“What? No.”
I had told Johnny about Harry’s incredible night as our front man at the keg party in Athens.
“Seriously, dude, we’re called the Scar Boys, not the Amputee Boys. You and I should share the mic. You sing some of the songs, I’ll sing some of the songs.”
Harry fought it at first, but in the end he agreed. I could tell it made him really happy, too.
I honestly think Johnny figured getting Harry, our original “scar boy,” up front would help the band. But there was something else, too. Johnny was tired. Really tired. He was going to rehab four times a week, and it was taking a toll.
He let me come with him once and I was surprised at how simple it was. I expected to see medieval torture devices clipped to his leg while he learned how to walk. Instead, it was just a plastic leg with a foam foot that he would practice walking on for about an hour. The leg, Johnny said, was temporary.
“They don’t give you your permanent leg until you’re fully healed,” he told me. “They have to wait until the stump is done morphing and changing shape before they can create a mold to fit the prosthesis.”
It’s weird how comfortable I got with words like stump and prosthesis. It’s like they’d always been part of my vocabulary, part of my life.
Johnny had been lucky . . . well, as lucky as you can be when you have your leg chopped off. The break was clean, and his skin was intact. Apparently, what happens to your skin when you lose a limb is really important. Johnny didn’t need any skin grafts, which was good. Plus, because of the way the break happened, the surgery was pretty straightforward. It was really easy for them to fit him for a new leg.

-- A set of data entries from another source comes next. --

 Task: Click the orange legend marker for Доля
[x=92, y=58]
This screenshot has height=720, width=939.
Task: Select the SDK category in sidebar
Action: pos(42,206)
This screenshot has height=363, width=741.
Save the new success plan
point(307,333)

Even in the worst of times, the best things still happened to Johnny McKenna.
The day I went with him to rehab, I saw all sorts of other amputees in much worse shape than Johnny. There was one girl with a leg that was so badly scarred that I wondered what kind of accident she’d been in. It made me think of Harry.
Johnny’s recovery seemed easier than I would’ve guessed. He was a fast learner, and after six weeks his rehab went from four to two times a week, and after three months he was pretty much done. You could barely tell he had a limp.
He’d been all set to go to Syracuse on a track-and-field scholarship before the accident, and it was really important to him to learn how to run with his new leg. Johnny probably had some secret dream that he’d be the first amputee to win a track-and-field medal at the Olympics, and I don’t mean the Special Olympics.
Anyway, even though the rehab was going really well, it was still a strain for him to spend a lot of time on his fake leg. His stump would get blisters if he put pressure on it for too long, so standing in front of a microphone for two hours during rehearsals wasn’t really in the cards. He never actually told me that, but I could tell.
Since he couldn’t stand, do you know what Johnny did instead?
Johnny McKenna decided to play the piano.
HARBINGER JONES
Johnny confided in me that standing up for two hours—that’s how long our rehearsals usually lasted—was too much for his leg.
“Imagine leaning your elbow on a table for two hours,” he told me. “Even if that elbow is on a nice soft cushion, the weight of your body will eventually wear it down. It’s like that.” The keyboard gave him a chance to sit. It, along with piano lessons, had been a present from his parents. Really, it was a kind of bribe to get him to reengage with the world.
I’d seen that kind of thing before. My parents showered me with gifts after the lightning strike. I was only eight when I spent all that time in the hospital, and I got an endless assortment of books and games and toys. I didn’t get anything as cool as an electric keyboard, though. I mean, the greatest thing about 1976 was the Pet Rock. Enough said.
When we started jamming again with the whole band, Johnny refused to plug the keyboard in, so he would just play along silently. He was something of a perfectionist. Strike that. He didn’t need things to be perfect; he needed them to be as good as they could be. There’s a difference.
But he did plug the piano in when it was just the two of us. That gave him a chance to fool around and learn how to make the keys work with another instrument. Hearing the keyboard and guitar together was like discovering an entire new universe. Like our own, it was filled with planets and stars and people. But in this universe, the laws of physics were expanded to allow for new dimensions. It was unreal.
CHEYENNE BELLE
For most of those first two months of the band jamming again, in August and September, Johnny sat behind his keyboard, trying to find the right notes. We didn’t know if he was any good or not because he wouldn’t plug the damn thing in.